Further, as shown in FIG. 6, by inserting a resin 28 having a higher refractive index than the resin 22 between the semiconductor laser chips 11 and 12, the optical coupling efficiency can be increased.

[0012]

[Effect of the device]

 As is apparent from the above, this invention uses a semiconductor laser chip as each of the above-mentioned chips in an optical semiconductor device in which two chips are opposed to each other to transmit an optical signal. Can be used as Therefore, bidirectional signal propagation can be performed with a small number of elements.

[Brief description of drawings]

FIG. 1 is a diagram showing a block configuration of a bidirectional photocoupler according to an embodiment of the present invention.

FIG. 2 is a diagram showing an example in which the structure of the bidirectional photocoupler is improved.

FIG. 3 is a diagram showing an example in which the structure of the bidirectional photocoupler is improved.

FIG. 4 is a diagram showing a manufacturing process of the bidirectional photocoupler.

FIG. 5 is a diagram showing a cross-sectional structure of a conventional unidirectional photocoupler.

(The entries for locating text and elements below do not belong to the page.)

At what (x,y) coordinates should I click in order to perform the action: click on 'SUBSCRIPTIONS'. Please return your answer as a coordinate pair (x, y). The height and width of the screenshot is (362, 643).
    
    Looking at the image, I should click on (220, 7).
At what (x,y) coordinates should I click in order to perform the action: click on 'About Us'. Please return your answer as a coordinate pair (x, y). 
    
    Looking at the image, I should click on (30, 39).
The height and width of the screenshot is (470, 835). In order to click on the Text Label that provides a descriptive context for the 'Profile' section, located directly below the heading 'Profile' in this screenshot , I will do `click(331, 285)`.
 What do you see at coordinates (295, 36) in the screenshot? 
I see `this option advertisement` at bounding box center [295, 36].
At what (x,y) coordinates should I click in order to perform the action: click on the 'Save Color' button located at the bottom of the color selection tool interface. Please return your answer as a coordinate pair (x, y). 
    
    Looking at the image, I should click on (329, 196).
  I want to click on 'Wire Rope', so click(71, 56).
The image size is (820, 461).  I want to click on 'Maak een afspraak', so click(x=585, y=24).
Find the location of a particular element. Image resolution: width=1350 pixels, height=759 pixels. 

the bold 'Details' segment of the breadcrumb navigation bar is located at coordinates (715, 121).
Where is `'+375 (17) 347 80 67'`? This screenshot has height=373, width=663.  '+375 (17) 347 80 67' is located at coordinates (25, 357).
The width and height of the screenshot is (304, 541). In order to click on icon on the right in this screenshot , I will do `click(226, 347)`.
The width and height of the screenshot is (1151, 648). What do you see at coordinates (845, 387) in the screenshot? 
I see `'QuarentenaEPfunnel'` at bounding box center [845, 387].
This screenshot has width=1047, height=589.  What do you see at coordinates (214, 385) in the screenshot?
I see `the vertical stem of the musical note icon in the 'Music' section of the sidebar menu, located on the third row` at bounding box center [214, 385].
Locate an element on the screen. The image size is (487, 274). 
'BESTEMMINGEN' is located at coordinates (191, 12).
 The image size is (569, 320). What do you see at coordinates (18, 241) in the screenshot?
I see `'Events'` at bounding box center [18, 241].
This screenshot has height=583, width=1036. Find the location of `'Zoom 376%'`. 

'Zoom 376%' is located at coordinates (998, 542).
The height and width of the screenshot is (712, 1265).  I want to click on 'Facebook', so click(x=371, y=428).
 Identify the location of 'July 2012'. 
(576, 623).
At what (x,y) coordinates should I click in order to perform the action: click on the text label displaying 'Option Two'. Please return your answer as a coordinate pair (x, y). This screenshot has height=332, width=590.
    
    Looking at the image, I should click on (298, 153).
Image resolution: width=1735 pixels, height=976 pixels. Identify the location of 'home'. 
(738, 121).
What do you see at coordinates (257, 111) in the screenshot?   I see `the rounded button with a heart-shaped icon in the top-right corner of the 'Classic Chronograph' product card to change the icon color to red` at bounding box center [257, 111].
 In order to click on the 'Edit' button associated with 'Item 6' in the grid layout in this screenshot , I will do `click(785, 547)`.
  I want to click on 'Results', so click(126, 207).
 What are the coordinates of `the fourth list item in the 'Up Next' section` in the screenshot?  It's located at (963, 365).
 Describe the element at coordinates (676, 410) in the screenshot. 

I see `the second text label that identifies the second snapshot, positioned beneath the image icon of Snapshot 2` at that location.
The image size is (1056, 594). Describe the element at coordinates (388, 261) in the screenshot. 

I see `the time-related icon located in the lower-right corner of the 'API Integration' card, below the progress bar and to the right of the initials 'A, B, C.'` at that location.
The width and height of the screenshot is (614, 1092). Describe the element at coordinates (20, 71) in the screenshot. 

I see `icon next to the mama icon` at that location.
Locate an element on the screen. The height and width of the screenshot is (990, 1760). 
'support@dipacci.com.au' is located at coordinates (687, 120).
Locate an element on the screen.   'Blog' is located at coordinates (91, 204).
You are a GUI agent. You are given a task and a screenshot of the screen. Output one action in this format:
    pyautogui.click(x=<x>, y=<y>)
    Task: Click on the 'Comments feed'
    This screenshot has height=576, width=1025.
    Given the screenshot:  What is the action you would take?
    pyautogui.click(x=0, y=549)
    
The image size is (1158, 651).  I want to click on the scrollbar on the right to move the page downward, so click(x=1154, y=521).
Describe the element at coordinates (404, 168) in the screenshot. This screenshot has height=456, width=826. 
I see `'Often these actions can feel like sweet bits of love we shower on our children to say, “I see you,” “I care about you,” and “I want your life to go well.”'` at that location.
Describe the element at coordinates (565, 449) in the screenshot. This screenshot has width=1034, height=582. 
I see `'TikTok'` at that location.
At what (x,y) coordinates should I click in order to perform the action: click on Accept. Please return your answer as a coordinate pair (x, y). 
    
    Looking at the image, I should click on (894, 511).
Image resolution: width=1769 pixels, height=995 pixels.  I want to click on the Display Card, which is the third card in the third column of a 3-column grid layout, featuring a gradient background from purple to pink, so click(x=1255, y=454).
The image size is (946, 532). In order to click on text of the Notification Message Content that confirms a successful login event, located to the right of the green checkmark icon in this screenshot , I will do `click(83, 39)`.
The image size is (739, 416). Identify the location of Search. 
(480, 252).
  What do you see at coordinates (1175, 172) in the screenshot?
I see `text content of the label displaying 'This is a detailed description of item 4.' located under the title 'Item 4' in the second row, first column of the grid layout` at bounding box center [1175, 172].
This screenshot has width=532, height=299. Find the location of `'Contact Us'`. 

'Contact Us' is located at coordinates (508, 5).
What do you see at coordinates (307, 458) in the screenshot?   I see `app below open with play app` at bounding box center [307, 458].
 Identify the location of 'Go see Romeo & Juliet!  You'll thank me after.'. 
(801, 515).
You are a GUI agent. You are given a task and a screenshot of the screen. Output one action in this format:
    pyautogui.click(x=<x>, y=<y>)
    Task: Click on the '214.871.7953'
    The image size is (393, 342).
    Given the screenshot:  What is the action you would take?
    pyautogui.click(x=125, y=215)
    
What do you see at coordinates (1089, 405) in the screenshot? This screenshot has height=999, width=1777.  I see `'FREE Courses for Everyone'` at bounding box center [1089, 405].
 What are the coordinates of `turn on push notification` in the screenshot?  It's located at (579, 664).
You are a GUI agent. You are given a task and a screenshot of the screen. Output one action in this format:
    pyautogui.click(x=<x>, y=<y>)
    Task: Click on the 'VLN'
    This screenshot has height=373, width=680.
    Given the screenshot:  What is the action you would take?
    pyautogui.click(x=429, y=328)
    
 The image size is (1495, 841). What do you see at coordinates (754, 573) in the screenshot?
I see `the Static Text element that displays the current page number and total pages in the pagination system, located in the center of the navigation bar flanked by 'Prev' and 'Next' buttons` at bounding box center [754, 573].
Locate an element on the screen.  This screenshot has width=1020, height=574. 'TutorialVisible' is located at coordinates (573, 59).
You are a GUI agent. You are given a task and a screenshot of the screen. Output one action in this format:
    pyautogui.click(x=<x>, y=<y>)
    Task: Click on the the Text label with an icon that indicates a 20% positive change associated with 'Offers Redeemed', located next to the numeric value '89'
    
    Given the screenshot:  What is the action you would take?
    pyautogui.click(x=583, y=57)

FIG. 6 is a diagram showing a block configuration of a conventional bidirectional photocoupler.

[Explanation of symbols]

11,12 Semiconductor laser chip 13,14,15,16 Lead pin 19 Lead frame 20,21 Au wire 22 Silicon resin 23 Black epoxy resin 25 Lens 28 High refractive index resin

Claims (1)

Claims for utility model registration: 1. An optical semiconductor device for transmitting an optical signal with two chips opposed to each other, wherein each chip is a semiconductor laser chip.